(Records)
++++++++++

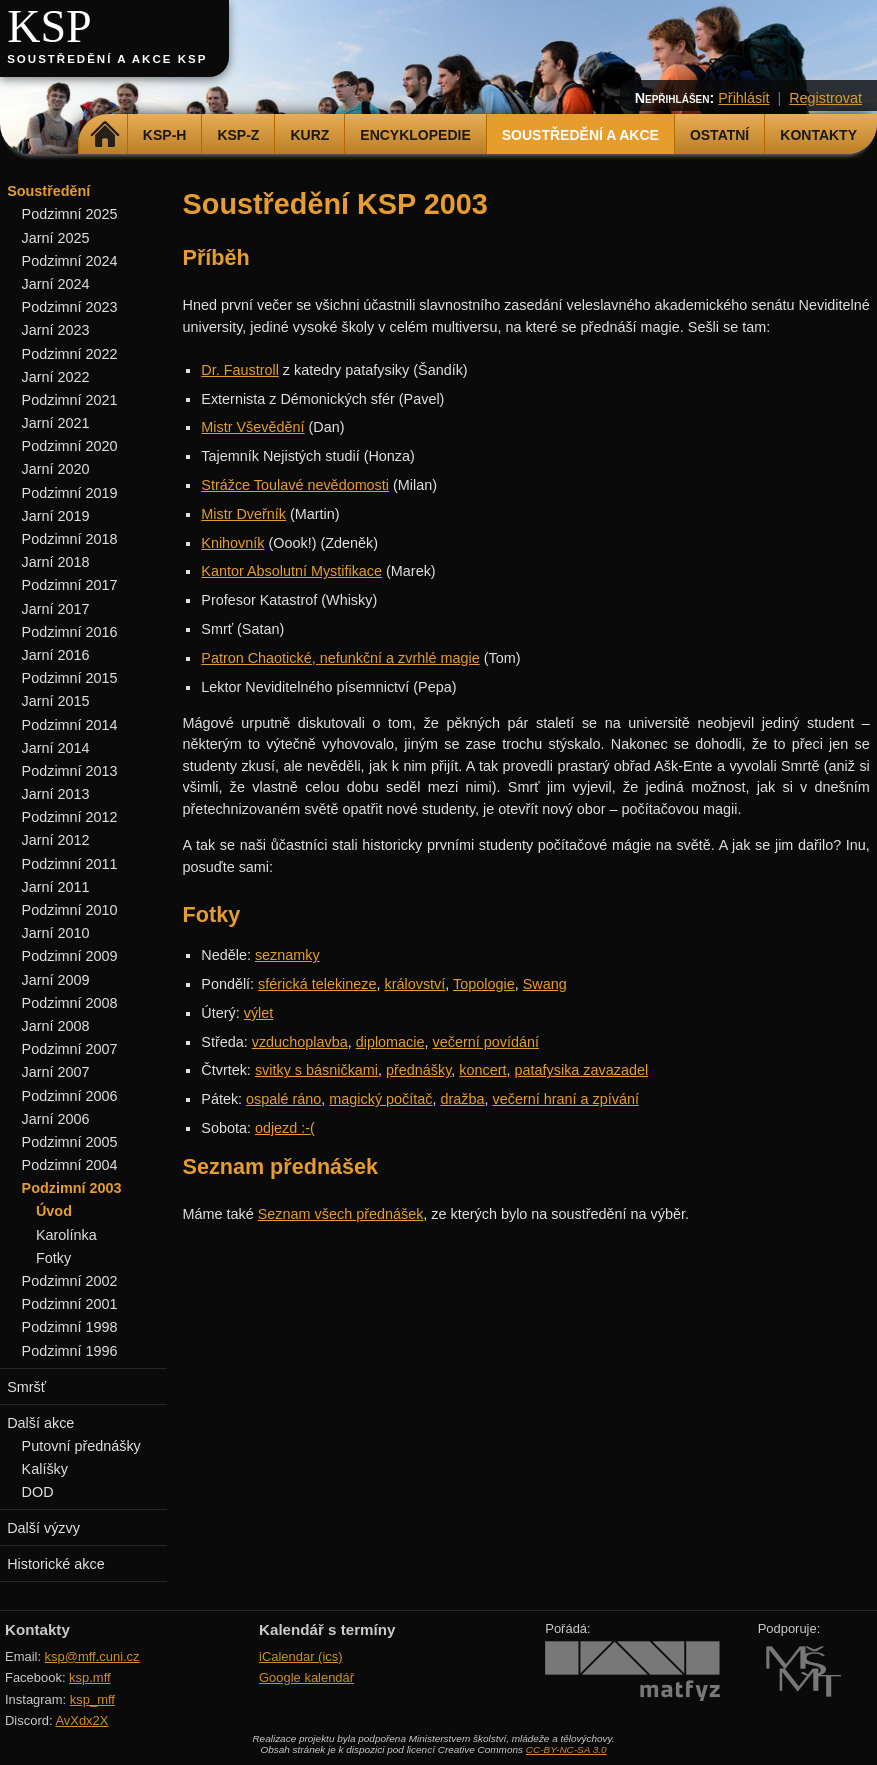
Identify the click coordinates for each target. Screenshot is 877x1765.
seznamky (287, 955)
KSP (49, 26)
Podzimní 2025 (70, 214)
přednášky (418, 1070)
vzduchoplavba (300, 1042)
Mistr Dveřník (243, 514)
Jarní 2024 (56, 284)
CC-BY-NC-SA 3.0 (566, 1749)
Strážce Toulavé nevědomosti (295, 485)
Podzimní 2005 (70, 1142)
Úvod (54, 1211)
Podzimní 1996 (70, 1351)
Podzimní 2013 (70, 771)
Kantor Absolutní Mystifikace (291, 571)
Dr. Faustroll (240, 370)
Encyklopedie (415, 135)
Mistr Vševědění (252, 427)
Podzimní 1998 (70, 1327)
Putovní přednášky (81, 1446)
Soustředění (48, 191)
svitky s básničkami (316, 1070)
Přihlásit (743, 98)
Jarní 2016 (56, 655)
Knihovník (232, 543)
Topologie (484, 984)
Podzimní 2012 (70, 817)
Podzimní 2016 (70, 632)
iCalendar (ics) (301, 1656)
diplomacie (390, 1042)
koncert (482, 1070)
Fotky (53, 1258)
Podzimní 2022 (70, 354)
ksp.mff (90, 1677)
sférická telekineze (317, 984)
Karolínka (66, 1235)
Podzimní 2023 (70, 307)
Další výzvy (43, 1528)
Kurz (309, 135)
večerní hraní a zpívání (566, 1099)
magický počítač (380, 1099)
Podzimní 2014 (70, 725)
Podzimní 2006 (70, 1096)
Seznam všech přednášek (341, 1214)
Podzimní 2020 (70, 446)
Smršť (26, 1387)
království (415, 984)
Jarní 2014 (56, 748)
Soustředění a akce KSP (107, 59)
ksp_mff (92, 1699)
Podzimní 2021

++++++++++

**Problem requirements:** Copy every line of the items above without changing anything, and leave out the pictures.

**Response to this exercise:**
Identify the click coordinates for each target. Screenshot is 877x1765.
seznamky (287, 955)
KSP (49, 26)
Podzimní 2025 (70, 214)
přednášky (418, 1070)
vzduchoplavba (300, 1042)
Mistr Dveřník (243, 514)
Jarní 2024 (56, 284)
CC-BY-NC-SA 3.0 (566, 1749)
Strážce Toulavé nevědomosti (295, 485)
Podzimní 2005 (70, 1142)
Úvod (54, 1211)
Podzimní 1996 (70, 1351)
Podzimní 2013 (70, 771)
Kantor Absolutní Mystifikace (291, 571)
Dr. Faustroll (240, 370)
Encyklopedie (415, 135)
Mistr Vševědění (252, 427)
Podzimní 1998 (70, 1327)
Putovní přednášky (81, 1446)
Soustředění (48, 191)
svitky s básničkami (316, 1070)
Přihlásit (743, 98)
Jarní 2016 (56, 655)
Knihovník (232, 543)
Topologie (484, 984)
Podzimní 2012 (70, 817)
Podzimní 2016 (70, 632)
iCalendar (ics) (301, 1656)
diplomacie (390, 1042)
koncert (482, 1070)
Fotky (53, 1258)
Podzimní 2022 (70, 354)
ksp.mff (90, 1677)
sférická telekineze (317, 984)
Karolínka (66, 1235)
Podzimní 2023 (70, 307)
Další výzvy (43, 1528)
Kurz (309, 135)
večerní hraní a zpívání (566, 1099)
magický počítač (380, 1099)
Podzimní 2014 (70, 725)
Podzimní 2006 (70, 1096)
Seznam všech přednášek (341, 1214)
Podzimní 2020 (70, 446)
Smršť (26, 1387)
království (415, 984)
Jarní 2014 (56, 748)
Soustředění a akce KSP (107, 59)
ksp_mff (92, 1699)
Podzimní 2021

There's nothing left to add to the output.